May 18, 2013
An open replacement for Skype voice
My house has terrible cell service, so I’ve been reluctantly relying on Skype for making phone calls. Yesterday, I discovered that there is an open protocol called SIP that has similar functionality to Skype but is cheaper and has better call quality in my testing. Read on to see how I set it up.
Why not Skype?
I’m really not a fan of Skype. My reasons include the terrible redesign of Skype for Mac, unreliable delivery of instant messages, poor quality over the Skype-to-real-phone bridge, and lock-in to a closed platform (Skype is not an open standard so no one else can make a “Skype-compatible” application).

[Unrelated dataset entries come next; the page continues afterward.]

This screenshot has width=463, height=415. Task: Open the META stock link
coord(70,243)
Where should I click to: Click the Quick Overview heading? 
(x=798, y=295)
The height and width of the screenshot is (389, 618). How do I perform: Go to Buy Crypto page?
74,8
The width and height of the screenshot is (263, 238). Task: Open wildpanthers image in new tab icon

Additionally, it appears that Microsoft (who bought Skype in 2011) is now reading supposedly-encrypted Skype chat messages.

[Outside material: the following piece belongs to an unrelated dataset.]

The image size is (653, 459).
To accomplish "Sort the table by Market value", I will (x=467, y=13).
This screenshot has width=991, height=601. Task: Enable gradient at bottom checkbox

SIP stands for Session Initiation Protocol, but that’s not very descriptive (or important). I’m not going to go into details on how SIP works (I’m not sure I totally understand it), but the upshot is this: you can get a “SIP endpoint” like
sip:firstname.lastname@example.org from a provider, enter this into a SIP-enabled phone (either hardware or software), and then you can make calls to regular phone numbers from that phone.

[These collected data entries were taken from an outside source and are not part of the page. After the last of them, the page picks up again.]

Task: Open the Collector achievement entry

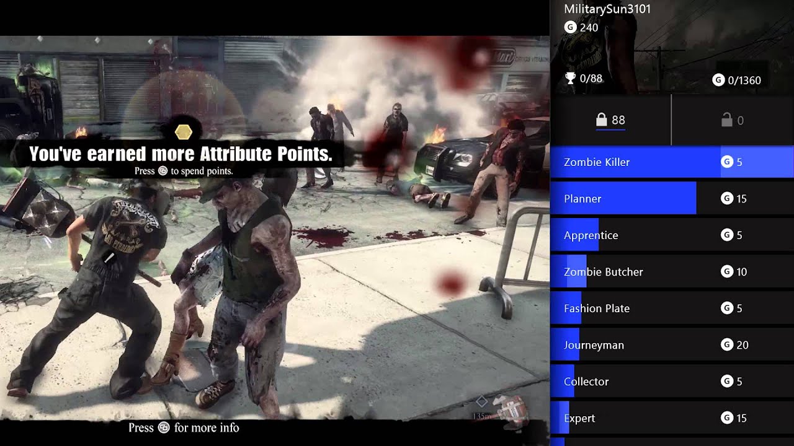Action: [672, 382]
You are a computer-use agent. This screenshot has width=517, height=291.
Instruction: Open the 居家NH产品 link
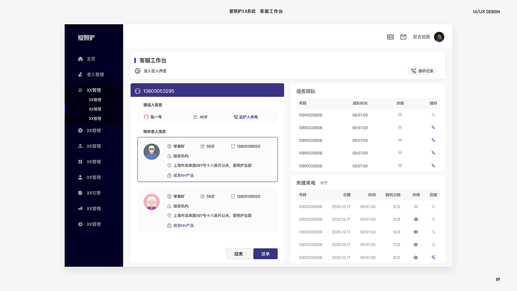click(x=183, y=175)
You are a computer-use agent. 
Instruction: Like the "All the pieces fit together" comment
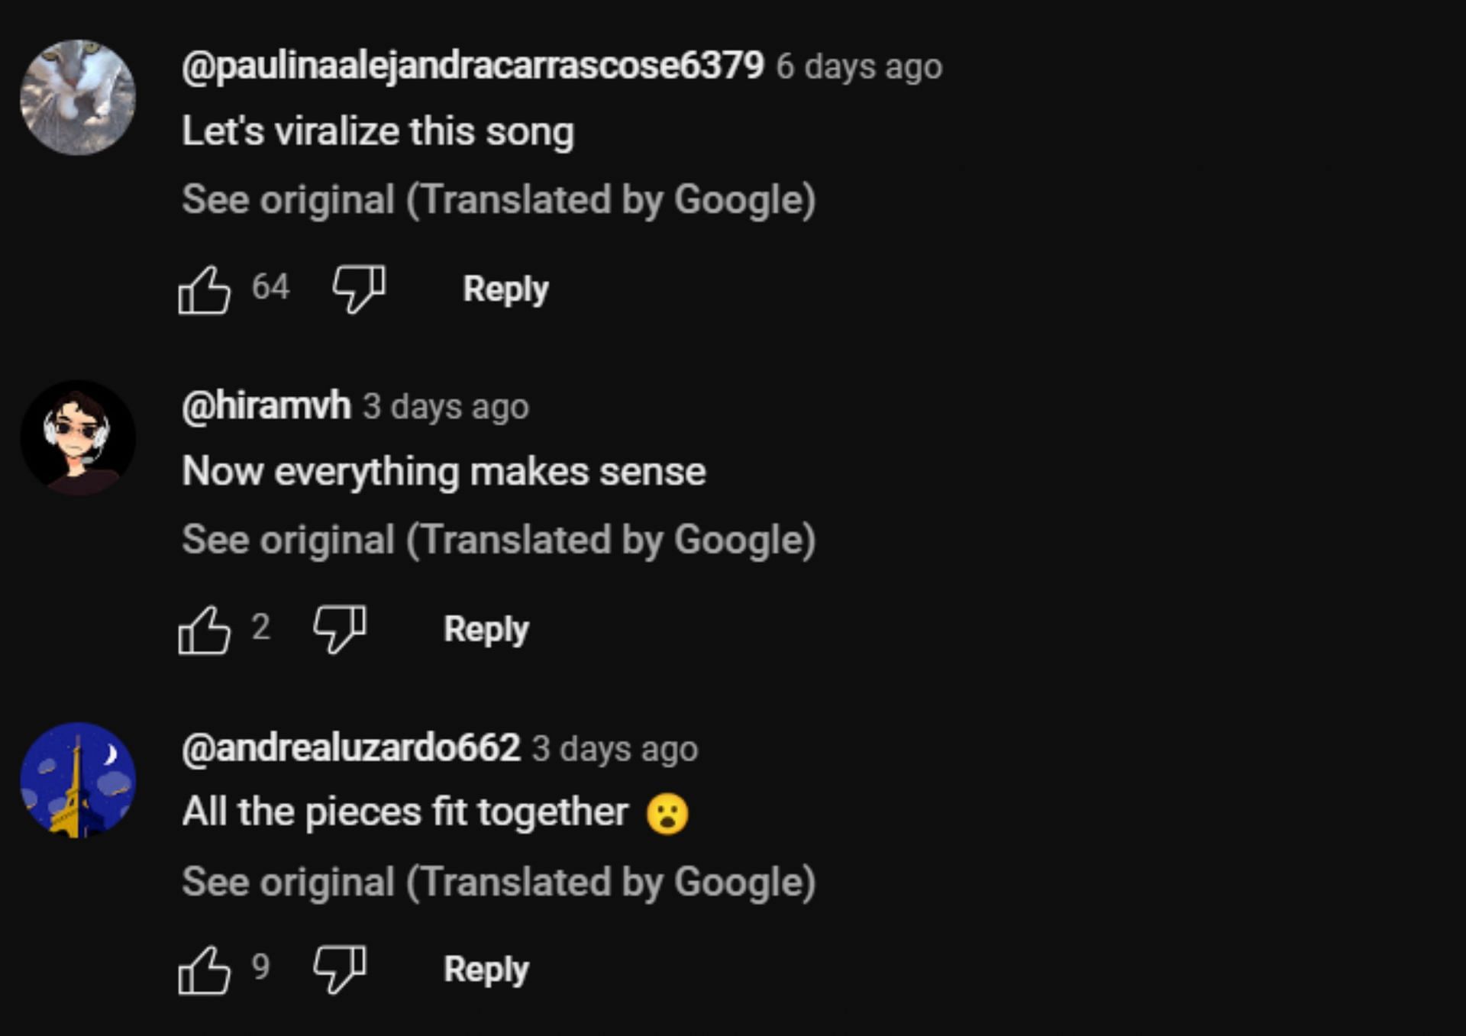point(204,970)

To accept incoming calls from regular phones (i.e. not SIP-to-SIP calls, which are also possible), you need your provider to hook your SIP endpoint up with a phone number. This will allow people to call your phone number on their cell phone or landline and your SIP phone will ring.
This is pretty much what Skype can do except SIP is based on an open standard. This means there are a myriad of hardware and software phones that support SIP. There are also a ton of providers of SIP services, so if your provider starts sucking you can always switch.
My SIP setup
I decided to go with Plivo as the provider of my SIP endpoint. There are lots of different companies that can do this, but Plivo has some unique attributes:
- It’s a platform-as-a-service (like Amazon Web Services for phones), so billing is based just on usage and is really cheap.
- It’s geared towards programmers, allowing you to do all the setup yourself through their website or APIs. Provisioning is instant.
- It’s a startup (yay for supporting startups) with legit backers (YC, Andreessen Horowitz).
I also tested sipgate, which worked fine, but it doesn’t sound like they’re giving out US numbers anymore.
How to set up a SIP endpoint with Plivo
This was a little non-intuitive but not particularly difficult.
- Sign up, and deposit $25 to activate your account.
- Go to the “Applications” tab and click the “Direct Dial” application. Replace the placeholder text in the “Answer url” and the “Hangup url” with your phone number (format:
15551231234). Plivo will display this as the caller id number for your outgoing calls. I used my Google Voice number.
- Go to the “Endpoints” tab and create a new endpoint. Keep the password you create because you’ll need it later. Select “Direct Dial” for the “Plivo App” field.
- Click the “+” next to the endpoint you just created and get the “SIP URI” (e.g.
- Go back to the “Applications” tab. Create a new application called “Forward to SIP” with the following settings, replacing the SIP URI in the URLs with your own SIP URI from step 4:
- Answer URL:
- Answer method: POST
- Fallback answer URL: leave this blank
- Hangup URL: same as answer URL.
- Hangup method: POST
- Answer URL:
- Go to the “Numbers” tab and buy a number. Set the Plivo app to “Forward to SIP”.
I added my Plivo number to my Google Voice account, so when someone calls my Google Voice number my SIP phone will ring in addition to my cell phone.
For my SIP phone, I use the simple, free Telephone app for OS X. For your account information, you’ll need the SIP URI from step 4 above (the portion before the
@ is your username; the portion after is the domain) and the password you created in step 3.
Once you enter your account information, you should be able to make a call by typing in a number (e.g.
15551231234) or the beginning of a contact’s name (Telephone integrates with the Mac address book).
In my testing, the call quality was crystal clear with no delay or dropout, even though I was calling a cell phone in Montana.
Note that Plivo costs $0.80 per month for a US number and $0.009/minute for calls (compare to $2.50/month for a phone number and $0.023/minute with Skype).